Je vous présente le  premier roman à quatre mains que j’ai écrit avec mon amie de plume Pati. Une année de partage et de travail qui s’achève sur un livre de 230 pages consacré à la vie  de deux héroïnes, Louise et Ninon, qui nous font traverser l’histoire de 1931 à 1994. En cliquant sur le livre, vous serez redirigé vers le site d’achat*. Merci

Couverture définitive Extrait:

Louise partit dans la soirée rejoindre sa chère cabane, témoin des jours heureux, devenue depuis trop longtemps à son goût, un lieu de pèlerinage… Quand elle ouvrit la porte de la cabane, elle le fit avec un mince espoir. Son père l’avait envoyée ici avec beaucoup trop de facilité. Il n’aimait pas la laisser dormir seule là-haut. Il la savait triste, mais au point de l’encourager à passer la nuit loin de la maison, c’était louche. Peut-être… Elle avait imaginé sur le chemin que peut-être Ninon serait là, à l’attendre. Elle avait poussé la porte avec une énergie nouvelle. Et si….

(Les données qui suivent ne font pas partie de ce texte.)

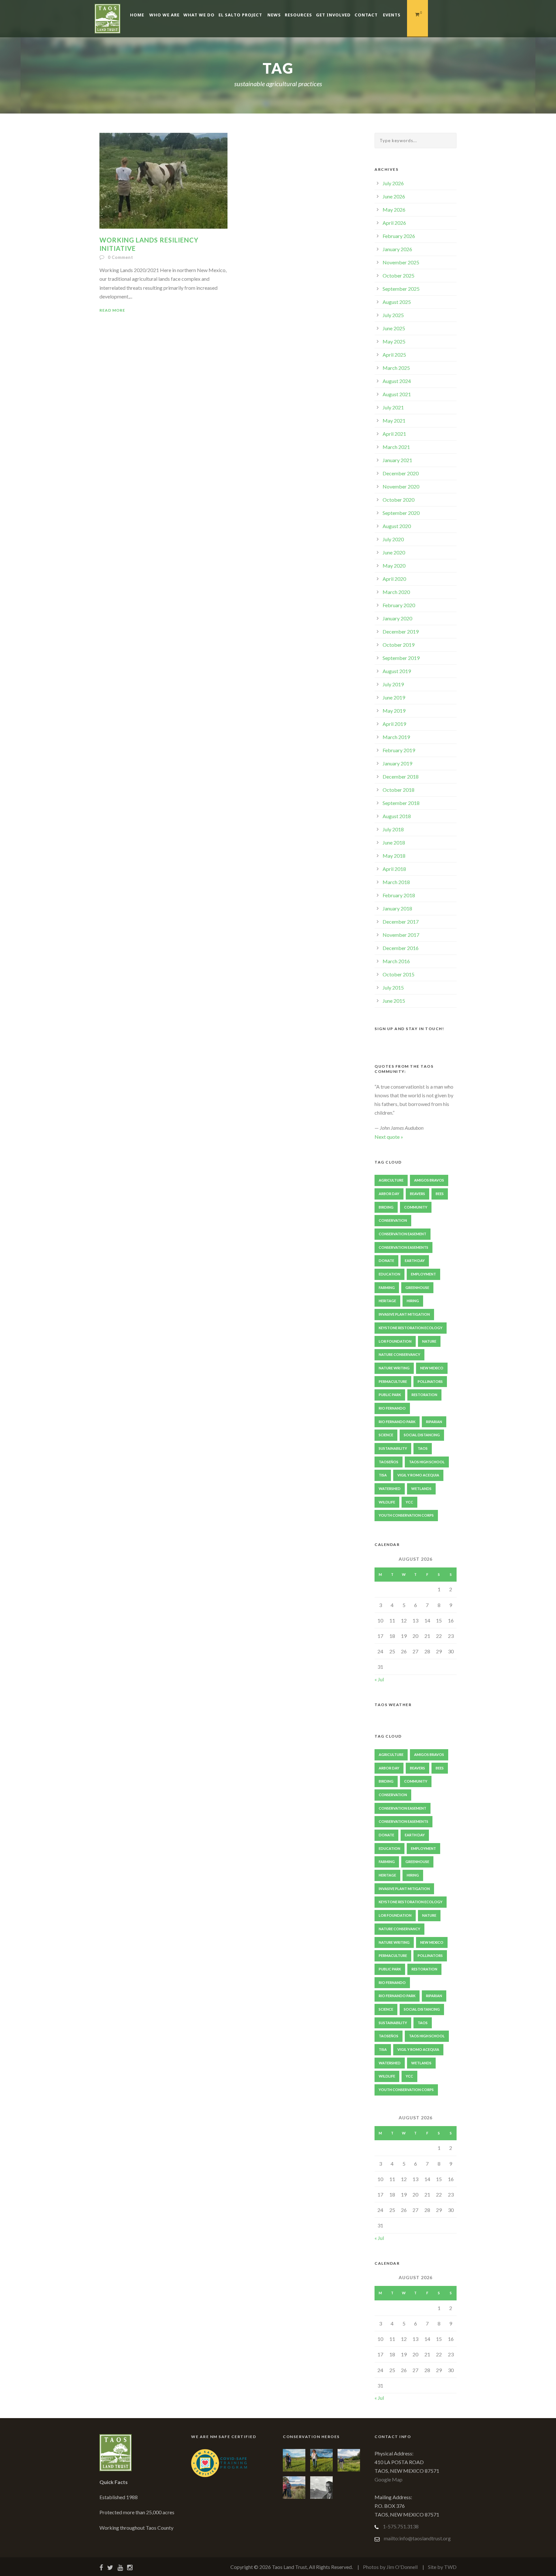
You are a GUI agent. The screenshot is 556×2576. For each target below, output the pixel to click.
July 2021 (393, 407)
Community (415, 1207)
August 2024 (397, 381)
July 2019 (393, 684)
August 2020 (397, 526)
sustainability (393, 1448)
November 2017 (401, 935)
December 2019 (401, 631)
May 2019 (394, 711)
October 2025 (398, 275)
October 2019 (398, 645)
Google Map (389, 2479)
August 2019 (397, 671)
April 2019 (394, 724)
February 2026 (399, 236)
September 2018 (401, 803)
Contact (366, 15)
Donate (386, 1260)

L’espoir s’envola très vite, son amie n’était pas là. Elle se maudit de s’être laissée aller à ce genre de pensées idiotes. Le retour à la réalité était trop dur. Elle pleura de longues minutes, assise sur le tabouret, la face contre la table de bois que son frère lui avait construite avec de vieilles planches. Et si Ninon ne revenait jamais ? Et si elle ne voulait plus vivre ici, et si elle l’avait oubliée, elle, sa cabane, sa montagne, son village, et tout ce qui faisait leur vie d’avant ? Après avoir reniflé tant et plus, elle sortit. Il fallait qu’elle récupère son cahier, qu’elle y écrive ses mots, son chagrin, son espoir : son amie reviendrait, il ne pouvait pas en être autrement.

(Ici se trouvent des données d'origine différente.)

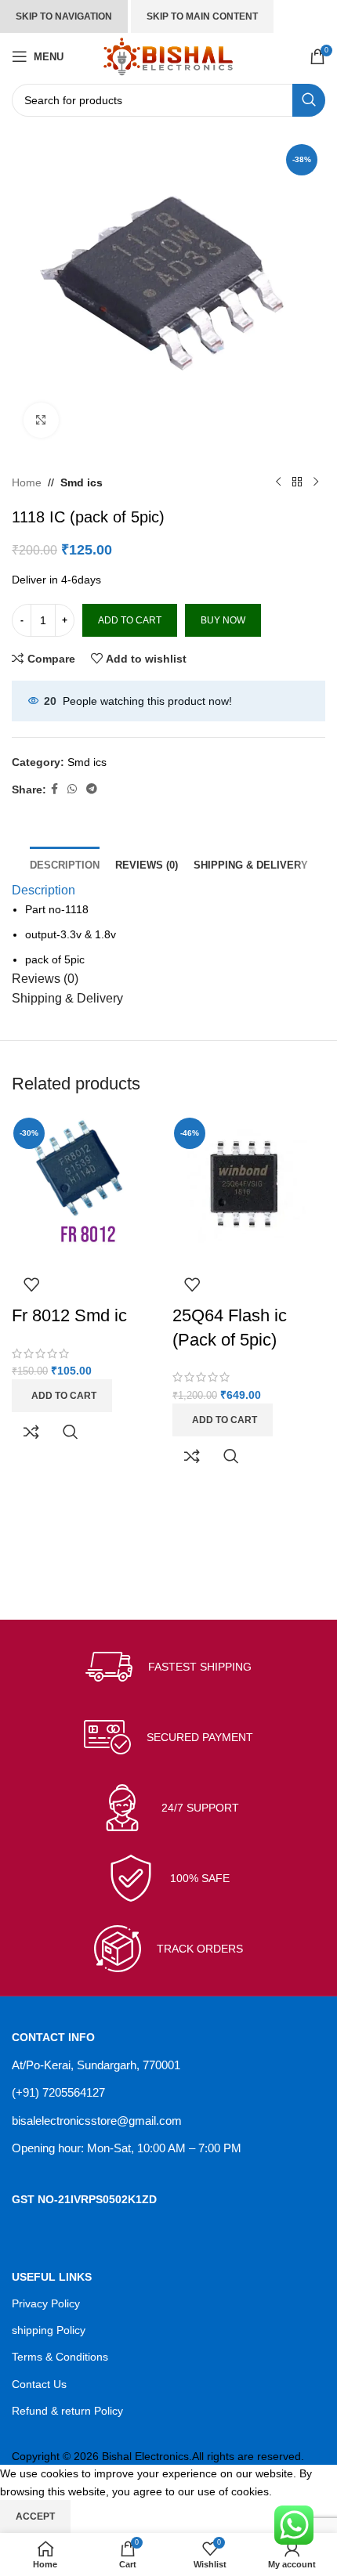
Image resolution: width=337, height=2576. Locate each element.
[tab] (65, 863)
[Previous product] (278, 482)
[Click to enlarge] (41, 420)
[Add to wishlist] (31, 1284)
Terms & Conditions (60, 2356)
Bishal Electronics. (147, 2456)
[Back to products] (297, 482)
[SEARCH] (308, 100)
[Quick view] (70, 1431)
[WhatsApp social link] (72, 789)
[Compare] (31, 1431)
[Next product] (315, 482)
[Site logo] (169, 55)
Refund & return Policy (67, 2410)
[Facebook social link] (54, 789)
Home (27, 482)
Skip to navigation (64, 16)
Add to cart (129, 620)
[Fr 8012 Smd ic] (88, 1187)
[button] (62, 1395)
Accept (35, 2516)
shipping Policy (48, 2330)
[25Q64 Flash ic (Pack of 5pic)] (248, 1187)
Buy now (223, 620)
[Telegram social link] (92, 789)
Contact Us (39, 2384)
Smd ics (81, 482)
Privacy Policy (46, 2303)
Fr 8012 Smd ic (69, 1315)
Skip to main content (202, 16)
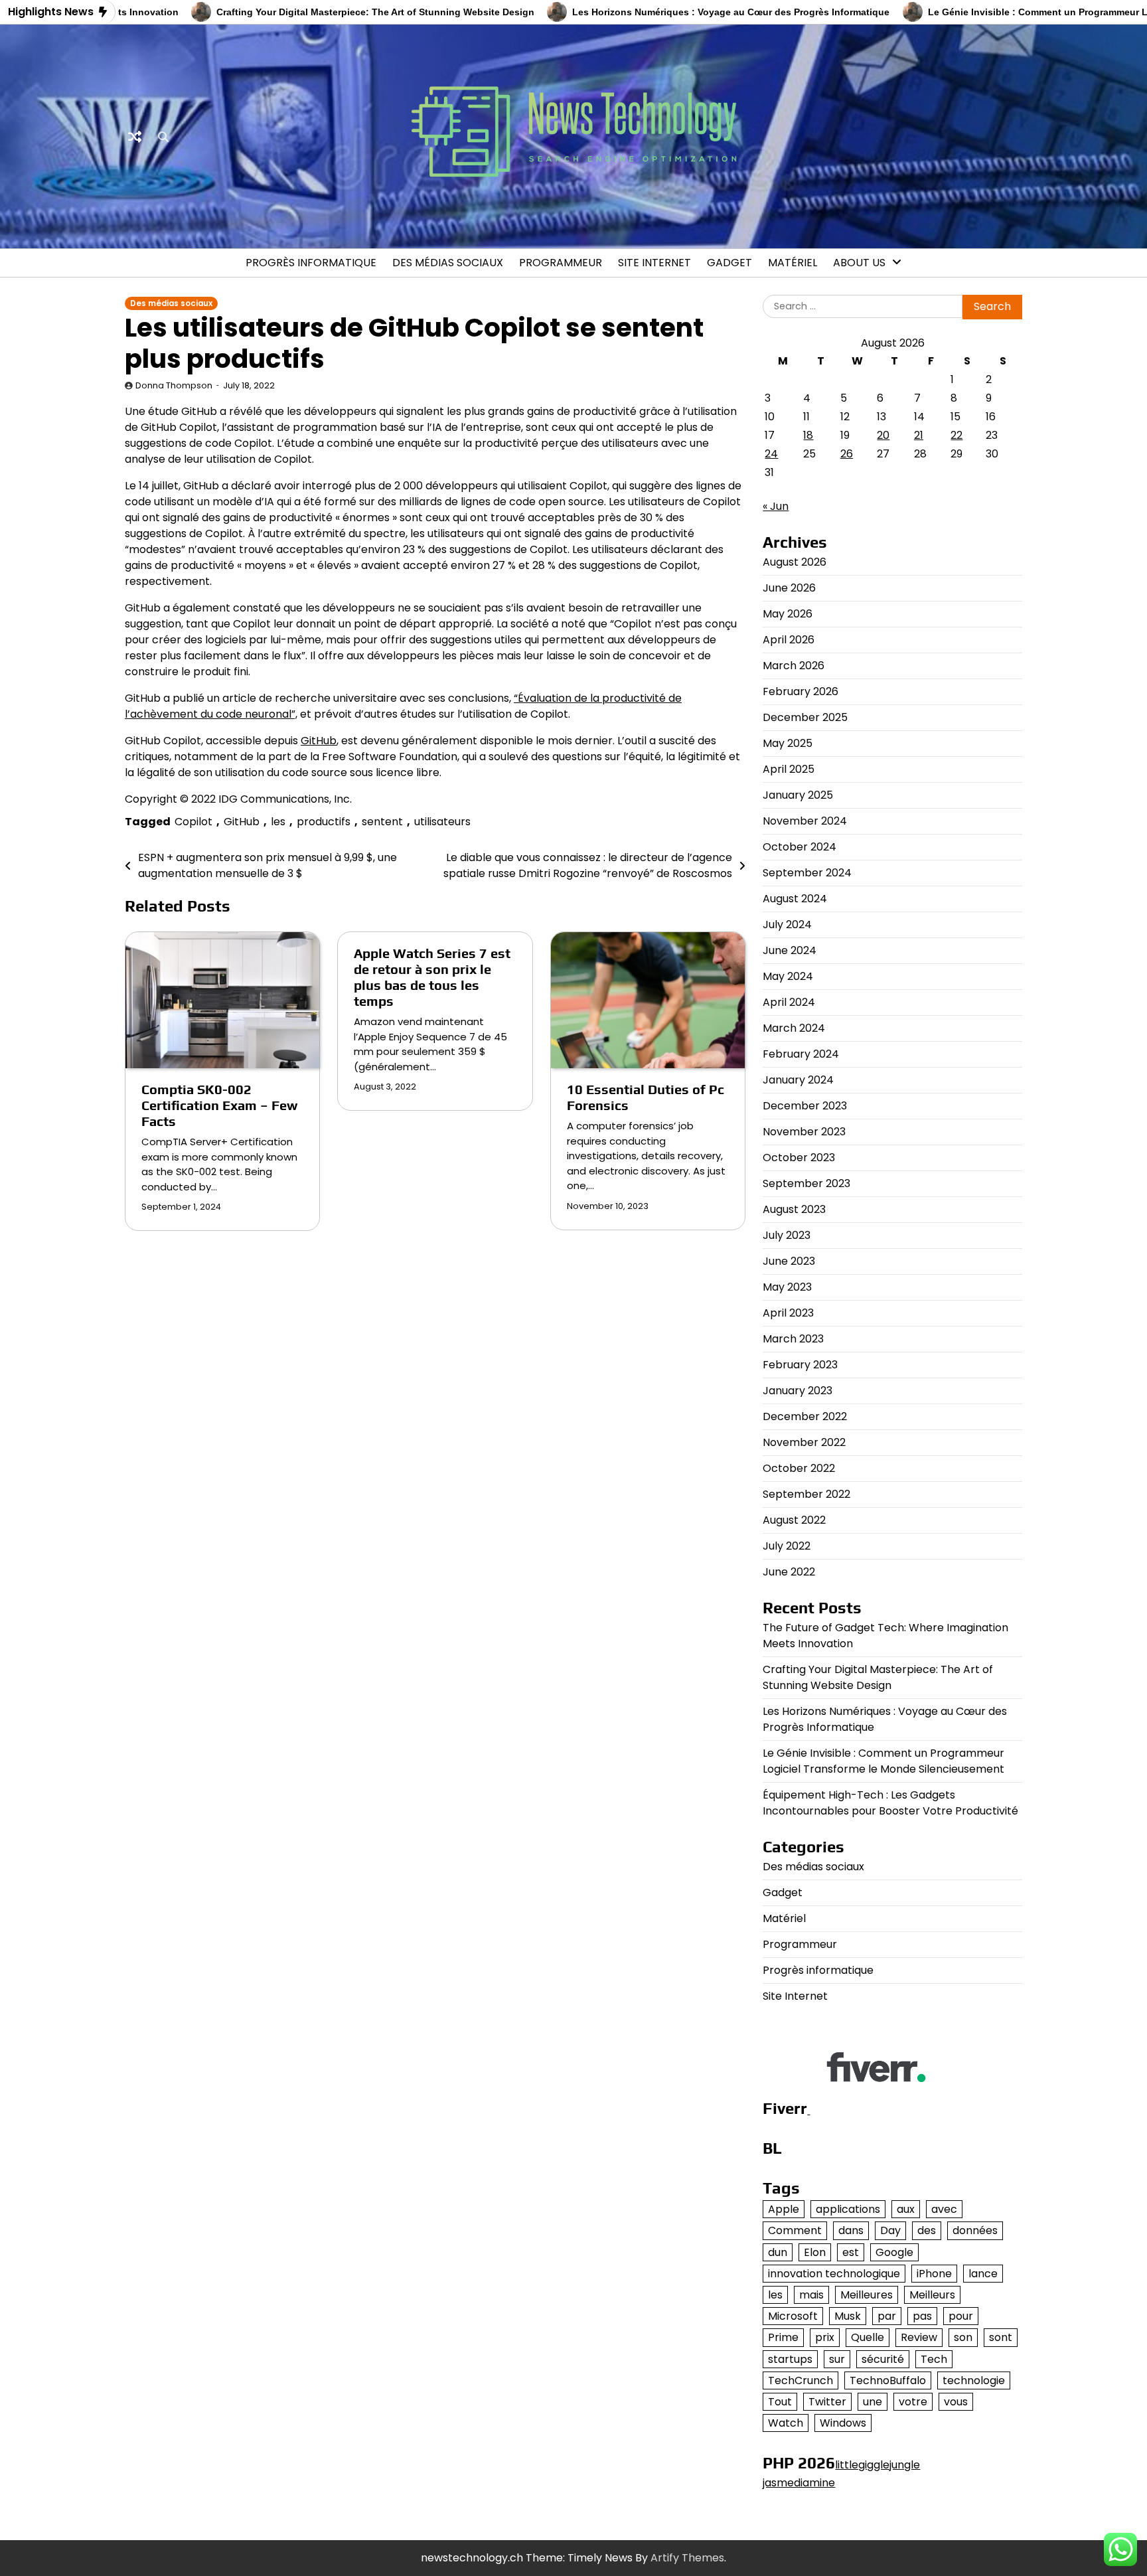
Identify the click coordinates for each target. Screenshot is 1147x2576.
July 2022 (786, 1546)
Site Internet (654, 262)
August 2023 (794, 1209)
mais (811, 2294)
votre (913, 2401)
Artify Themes (687, 2557)
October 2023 (799, 1157)
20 (883, 435)
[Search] (163, 137)
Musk (847, 2316)
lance (983, 2273)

La cachette se trouvait au bout du champ, près du ruisseau, nichée au fond d’un arbre mort. Une vieille boîte en fer recelait quelques trésors qui n’avaient de valeur qu’aux yeux de Louise et de son amie. Le cahier en était le bien le plus précieux.

Au bord de l’eau, il faisait un peu plus frais ; l’ombre protégeait le vieil arbre témoin de bien des secrets. Avant qu’elle n’attrape la boîte, elle entendit une branche craquer. Elle se retourna, sans avoir eu le temps d’avoir peur…

Le cahier était là, au creux d’une main tendue vers elle. Ses yeux remontèrent lentement le long de cette main, de ce bras... jusqu’à plonger son regard stupéfait dans les yeux de Ninon.

Un ange passa. Il sembla aux deux filles que l’eau s’arrêtait de couler, les oiseux de chanter, le monde de tourner. Une seconde d’éternité venait de se poser sur leurs épaules.

Se regarder à se manger des yeux, sans un mot.

Puis s’approcher et se regarder encore, à s’en faire tourner la tête.

Et enfin se toucher, pour être sûre que le mirage n’en est pas un. Se toucher pour se ressentir... La douceur des cheveux de Ninon, les joues rebondies de Louise ; la peau blanche de Ninon, les taches de rousseur de Louise.

Observer le plus petit détail aimé chez l’autre : le regard impatient de Louise, la bouche en forme de cœur de Ninon… La mèche rebelle de Louise, le grain de beauté, au coin de l’œil de Ninon.

Elles restèrent longtemps ainsi, main dans la main, face à face. On aurait dit deux statues de cire. Mais à y regarder de plus près, on pouvait distinguer des larmes, un ruisseau de larmes couler le long de leurs joues.